Still, that's not a very convincing argument. You say yourself that you don't
believe Schiller was referring to race (contradicting your initial statement),
so why should I? Because _in some other context_ it could be used to express
something racist? My Uncle Tom likes Oreos as much as he likes Twinkies. Does
that make me racist?

I did not and do not claim that "urban slang" could not be interpreted to have
racial connotations. I do claim that in this case you have to willfully
distort the author's intent in order to read it the way you expressed in your
original post, and that characterizing it as the _author's_ mistake is
unwarranted.

 _But I am a little concerned that it might point to a deeper, socially
embedded racism_

Define "socially embedded".

 _If the same idea can be expressed in two different ways, one of which is
considered vulgar, what, exactly is driving that categorization?_

This is ambiguous: you're implying that racism is driving it just after
stating that you don't believe that was what was meant. You're reading
something into the text that is not there, and not citing any other reason.

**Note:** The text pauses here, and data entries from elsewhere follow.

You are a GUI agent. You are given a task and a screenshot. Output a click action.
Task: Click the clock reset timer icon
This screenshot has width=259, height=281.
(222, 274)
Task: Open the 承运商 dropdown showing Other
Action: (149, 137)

 _I do think a lot of eyebrows were raised by it, yes._

What does that mean? My question was unambiguous. Your answer is not. You're
saying you think people both did and did not interpret it as racist.

 _I think it's a little ironic that we're talking about whether he should have
to take care in the words he chooses to use_

We aren't talking about _whether_ , but of _how much_. You appear to support
self-censorship even while seeming to acknowledge that few if any in the
audience actually regarded the term as reflecting racist intent. I do not
agree. I think that is unreasonably excessive in the majority of such
circumstances.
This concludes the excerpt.